• What is needed
Return the lines from the start of the data through the line with "Given: Open the hamburger menu beside My Form". Include both of those lines and no others.

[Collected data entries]
********************

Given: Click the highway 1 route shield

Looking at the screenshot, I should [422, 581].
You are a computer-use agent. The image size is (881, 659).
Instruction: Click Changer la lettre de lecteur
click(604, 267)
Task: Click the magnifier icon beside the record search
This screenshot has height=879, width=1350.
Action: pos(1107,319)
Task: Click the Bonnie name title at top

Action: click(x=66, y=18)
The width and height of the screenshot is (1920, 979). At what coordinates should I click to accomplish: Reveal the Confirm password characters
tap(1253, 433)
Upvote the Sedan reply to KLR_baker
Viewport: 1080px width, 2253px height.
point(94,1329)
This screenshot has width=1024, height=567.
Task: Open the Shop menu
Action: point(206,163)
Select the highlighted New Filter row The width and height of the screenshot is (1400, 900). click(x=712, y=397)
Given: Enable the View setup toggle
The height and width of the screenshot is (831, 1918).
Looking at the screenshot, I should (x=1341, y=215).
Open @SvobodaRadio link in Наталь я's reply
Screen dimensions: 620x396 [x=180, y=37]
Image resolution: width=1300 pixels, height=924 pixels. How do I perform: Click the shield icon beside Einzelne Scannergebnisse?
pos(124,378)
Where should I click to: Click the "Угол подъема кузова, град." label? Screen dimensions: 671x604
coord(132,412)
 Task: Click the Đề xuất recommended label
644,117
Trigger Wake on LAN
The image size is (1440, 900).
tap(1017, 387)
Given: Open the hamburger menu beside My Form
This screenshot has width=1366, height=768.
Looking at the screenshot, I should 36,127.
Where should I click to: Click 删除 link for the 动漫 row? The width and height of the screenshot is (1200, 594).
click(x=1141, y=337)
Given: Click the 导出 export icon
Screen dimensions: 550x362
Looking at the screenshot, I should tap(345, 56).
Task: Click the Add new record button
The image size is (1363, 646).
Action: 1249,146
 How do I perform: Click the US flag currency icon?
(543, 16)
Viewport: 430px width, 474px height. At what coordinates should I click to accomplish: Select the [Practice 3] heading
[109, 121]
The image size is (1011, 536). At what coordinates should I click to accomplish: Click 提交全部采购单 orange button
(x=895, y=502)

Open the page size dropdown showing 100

********************

• Written reply
Given: Click the highway 1 route shield

Looking at the screenshot, I should [422, 581].
You are a computer-use agent. The image size is (881, 659).
Instruction: Click Changer la lettre de lecteur
click(604, 267)
Task: Click the magnifier icon beside the record search
This screenshot has height=879, width=1350.
Action: pos(1107,319)
Task: Click the Bonnie name title at top

Action: click(x=66, y=18)
The width and height of the screenshot is (1920, 979). At what coordinates should I click to accomplish: Reveal the Confirm password characters
tap(1253, 433)
Upvote the Sedan reply to KLR_baker
Viewport: 1080px width, 2253px height.
point(94,1329)
This screenshot has width=1024, height=567.
Task: Open the Shop menu
Action: point(206,163)
Select the highlighted New Filter row The width and height of the screenshot is (1400, 900). click(x=712, y=397)
Given: Enable the View setup toggle
The height and width of the screenshot is (831, 1918).
Looking at the screenshot, I should (x=1341, y=215).
Open @SvobodaRadio link in Наталь я's reply
Screen dimensions: 620x396 [x=180, y=37]
Image resolution: width=1300 pixels, height=924 pixels. How do I perform: Click the shield icon beside Einzelne Scannergebnisse?
pos(124,378)
Where should I click to: Click the "Угол подъема кузова, град." label? Screen dimensions: 671x604
coord(132,412)
 Task: Click the Đề xuất recommended label
644,117
Trigger Wake on LAN
The image size is (1440, 900).
tap(1017, 387)
Given: Open the hamburger menu beside My Form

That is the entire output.